9.8 Entire Agreement; Modification. This Agreement, including any exhibits or other documents attached hereto or referenced herein, each of which is hereby incorporated into this Agreement and made an integral part hereof, constitutes the entire agreement between the parties relating to the subject matter hereof and there are no representations, warranties or commitments except as set forth herein. This Agreement supersedes all prior understandings, negotiations and discussions, written or oral, of the parties relating to the transactions contemplated by this Agreement. This Agreement may not be changed orally but only by an agreement in writing, signed by the party against whom enforcement of any waiver, change, modification, or discharge is sought.

9.9 Headings; Construction. The headings to the clauses, sub-clause and parts of this Agreement are inserted for convenience of reference only and are not intended to be part of or to affect the meaning or interpretation of this Agreement. The terms “this Agreement,” “hereof,” “hereunder” and any similar expressions refer to this Agreement and not to any particular Section or other portion of this Agreement. As used in this Agreement, the words “include” and “including,” and variations thereof, shall be deemed to be followed by the words “without limitation” and the word “discretion” means sole discretion.

9.10 Governing Law. This Agreement shall be governed by and construed in accordance with the laws of the State of California without giving effect to any conflict of law principles. The Federal and State courts located in San Francisco County, California shall be the exclusive venue for any disputes under this Agreement, and the parties hereby consent to the personal jurisdiction of those courts for such purposes.

9.11 Provisions Severable. If any provision of this Agreement shall be or become wholly or partially invalid, illegal or unenforceable, such provision shall be enforced to the extent that it is legal and valid and the validity, legality and enforceability of the remaining provisions shall in no way be affected or impaired. This Agreement shall be binding upon and inure to the benefit of the parties hereto and their respective successors, legal representatives and permitted assigns.

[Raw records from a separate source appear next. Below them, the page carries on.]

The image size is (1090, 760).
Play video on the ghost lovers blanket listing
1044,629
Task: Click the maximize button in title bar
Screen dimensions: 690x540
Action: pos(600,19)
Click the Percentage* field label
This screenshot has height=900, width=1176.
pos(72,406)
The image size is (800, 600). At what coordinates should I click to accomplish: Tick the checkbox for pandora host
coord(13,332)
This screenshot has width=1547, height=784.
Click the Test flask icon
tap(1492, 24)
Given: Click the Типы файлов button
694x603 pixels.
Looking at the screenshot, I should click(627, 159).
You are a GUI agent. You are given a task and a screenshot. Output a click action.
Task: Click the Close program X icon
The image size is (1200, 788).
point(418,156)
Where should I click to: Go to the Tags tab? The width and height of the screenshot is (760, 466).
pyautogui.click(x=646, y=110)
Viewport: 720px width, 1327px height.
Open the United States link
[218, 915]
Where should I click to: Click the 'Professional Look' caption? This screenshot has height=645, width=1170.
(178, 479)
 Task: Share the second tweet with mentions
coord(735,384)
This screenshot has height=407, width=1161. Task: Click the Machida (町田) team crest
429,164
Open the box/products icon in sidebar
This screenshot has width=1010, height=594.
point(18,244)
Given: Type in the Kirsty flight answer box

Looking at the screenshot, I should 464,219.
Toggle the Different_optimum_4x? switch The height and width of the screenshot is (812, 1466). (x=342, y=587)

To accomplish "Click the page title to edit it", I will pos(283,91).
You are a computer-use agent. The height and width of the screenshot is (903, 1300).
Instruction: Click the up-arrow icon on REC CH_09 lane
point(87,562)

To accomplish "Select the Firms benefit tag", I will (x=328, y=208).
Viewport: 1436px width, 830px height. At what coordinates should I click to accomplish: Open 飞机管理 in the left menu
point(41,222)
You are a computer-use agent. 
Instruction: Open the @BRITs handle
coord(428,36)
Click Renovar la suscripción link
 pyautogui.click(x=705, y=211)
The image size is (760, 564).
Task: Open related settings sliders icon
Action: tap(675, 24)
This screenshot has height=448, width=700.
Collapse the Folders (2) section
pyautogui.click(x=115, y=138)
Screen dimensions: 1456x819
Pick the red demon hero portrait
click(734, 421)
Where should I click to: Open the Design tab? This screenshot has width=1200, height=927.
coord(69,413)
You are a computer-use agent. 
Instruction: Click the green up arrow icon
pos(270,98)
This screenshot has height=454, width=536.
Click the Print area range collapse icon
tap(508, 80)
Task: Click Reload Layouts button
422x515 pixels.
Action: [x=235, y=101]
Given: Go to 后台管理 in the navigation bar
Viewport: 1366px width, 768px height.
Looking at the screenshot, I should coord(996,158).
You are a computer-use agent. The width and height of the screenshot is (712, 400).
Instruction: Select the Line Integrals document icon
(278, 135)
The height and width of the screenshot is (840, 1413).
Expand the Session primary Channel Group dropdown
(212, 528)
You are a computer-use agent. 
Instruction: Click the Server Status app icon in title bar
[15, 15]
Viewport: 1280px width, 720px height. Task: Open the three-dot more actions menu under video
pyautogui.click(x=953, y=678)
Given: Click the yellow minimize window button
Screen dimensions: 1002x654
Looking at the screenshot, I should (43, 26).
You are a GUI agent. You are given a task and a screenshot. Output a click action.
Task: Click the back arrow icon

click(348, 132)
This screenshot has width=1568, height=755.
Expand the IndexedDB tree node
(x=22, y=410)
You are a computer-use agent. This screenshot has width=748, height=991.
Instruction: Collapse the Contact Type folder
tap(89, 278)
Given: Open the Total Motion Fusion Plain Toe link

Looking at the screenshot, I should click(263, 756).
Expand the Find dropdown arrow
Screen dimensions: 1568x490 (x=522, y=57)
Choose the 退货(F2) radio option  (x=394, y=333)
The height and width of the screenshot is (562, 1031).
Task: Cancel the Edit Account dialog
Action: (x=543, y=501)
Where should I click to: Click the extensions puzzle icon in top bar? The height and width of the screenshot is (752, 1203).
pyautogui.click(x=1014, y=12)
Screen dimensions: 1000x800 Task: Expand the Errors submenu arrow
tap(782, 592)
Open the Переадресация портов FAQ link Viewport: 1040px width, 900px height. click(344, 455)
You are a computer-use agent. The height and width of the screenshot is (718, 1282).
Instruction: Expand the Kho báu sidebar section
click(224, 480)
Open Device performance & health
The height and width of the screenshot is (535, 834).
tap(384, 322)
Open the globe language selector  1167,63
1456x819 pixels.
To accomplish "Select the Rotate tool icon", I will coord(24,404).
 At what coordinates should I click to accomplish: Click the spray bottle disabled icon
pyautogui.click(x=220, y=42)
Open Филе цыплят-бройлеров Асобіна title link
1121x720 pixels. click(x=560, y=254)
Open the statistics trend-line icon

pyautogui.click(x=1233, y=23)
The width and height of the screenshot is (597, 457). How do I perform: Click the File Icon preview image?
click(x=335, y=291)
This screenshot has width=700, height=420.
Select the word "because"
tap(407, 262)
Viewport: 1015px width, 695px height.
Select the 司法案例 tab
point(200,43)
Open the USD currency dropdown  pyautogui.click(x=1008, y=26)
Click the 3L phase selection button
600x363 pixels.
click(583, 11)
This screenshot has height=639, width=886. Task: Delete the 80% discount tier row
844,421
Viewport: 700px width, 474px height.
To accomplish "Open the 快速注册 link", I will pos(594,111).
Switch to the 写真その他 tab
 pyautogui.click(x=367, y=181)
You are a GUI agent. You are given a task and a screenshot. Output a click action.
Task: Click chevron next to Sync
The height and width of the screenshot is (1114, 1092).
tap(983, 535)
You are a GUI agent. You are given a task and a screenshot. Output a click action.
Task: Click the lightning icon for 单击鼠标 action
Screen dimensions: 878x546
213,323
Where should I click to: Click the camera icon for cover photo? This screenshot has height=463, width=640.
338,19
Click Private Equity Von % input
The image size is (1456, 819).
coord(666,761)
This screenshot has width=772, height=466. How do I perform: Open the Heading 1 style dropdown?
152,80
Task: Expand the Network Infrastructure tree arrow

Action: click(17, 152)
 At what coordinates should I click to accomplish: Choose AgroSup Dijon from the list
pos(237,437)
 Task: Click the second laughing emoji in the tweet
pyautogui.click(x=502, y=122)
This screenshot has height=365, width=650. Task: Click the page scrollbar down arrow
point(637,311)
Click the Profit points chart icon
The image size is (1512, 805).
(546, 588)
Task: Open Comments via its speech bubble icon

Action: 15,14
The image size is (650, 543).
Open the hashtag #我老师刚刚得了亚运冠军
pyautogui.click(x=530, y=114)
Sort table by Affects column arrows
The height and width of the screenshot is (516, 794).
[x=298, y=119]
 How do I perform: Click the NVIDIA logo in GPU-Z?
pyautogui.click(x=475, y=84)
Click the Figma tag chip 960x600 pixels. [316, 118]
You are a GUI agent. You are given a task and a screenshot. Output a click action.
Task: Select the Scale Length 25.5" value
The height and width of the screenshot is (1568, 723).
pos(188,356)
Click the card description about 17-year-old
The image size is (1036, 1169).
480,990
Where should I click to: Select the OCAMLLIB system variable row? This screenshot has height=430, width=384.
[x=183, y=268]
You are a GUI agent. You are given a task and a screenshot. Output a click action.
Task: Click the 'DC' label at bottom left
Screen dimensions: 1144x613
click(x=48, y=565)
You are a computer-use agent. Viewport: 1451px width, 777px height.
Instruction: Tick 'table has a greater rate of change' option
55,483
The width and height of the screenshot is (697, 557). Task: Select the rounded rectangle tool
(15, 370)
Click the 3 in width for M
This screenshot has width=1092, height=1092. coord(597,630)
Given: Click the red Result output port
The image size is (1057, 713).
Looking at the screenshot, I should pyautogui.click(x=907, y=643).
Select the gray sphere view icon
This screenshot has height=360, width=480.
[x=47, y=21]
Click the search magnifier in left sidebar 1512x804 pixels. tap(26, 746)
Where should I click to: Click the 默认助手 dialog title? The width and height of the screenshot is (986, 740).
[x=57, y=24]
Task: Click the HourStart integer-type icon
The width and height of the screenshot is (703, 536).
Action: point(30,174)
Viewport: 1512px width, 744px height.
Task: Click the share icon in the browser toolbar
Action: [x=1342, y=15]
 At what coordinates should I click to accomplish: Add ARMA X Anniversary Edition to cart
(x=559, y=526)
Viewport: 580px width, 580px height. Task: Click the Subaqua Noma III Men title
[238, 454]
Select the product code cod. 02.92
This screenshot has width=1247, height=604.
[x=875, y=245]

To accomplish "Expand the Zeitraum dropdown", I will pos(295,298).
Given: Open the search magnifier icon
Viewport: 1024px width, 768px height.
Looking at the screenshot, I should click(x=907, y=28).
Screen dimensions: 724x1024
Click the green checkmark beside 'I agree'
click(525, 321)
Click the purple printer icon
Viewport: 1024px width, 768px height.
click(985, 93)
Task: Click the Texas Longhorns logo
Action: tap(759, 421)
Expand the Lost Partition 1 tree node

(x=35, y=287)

9.12 Waivers; Cumulative Remedies. No failure or delay by a party to insist upon the strict performance of any term or condition under this Agreement or to exercise any right or remedy available under this Agreement at law or in equity, shall imply or otherwise constitute a waiver of such right or remedy, and no single or partial exercise of any right or remedy by any party shall preclude exercise of any other right or remedy. All rights and remedies provided in this Agreement are cumulative and not alternative; and are in addition to all other available remedies at law or in equity.

9.13 Counterparts. This Agreement may be executed in two or more counterparts, each of which together shall be deemed an original, but all of which shall constitute one and the same instrument.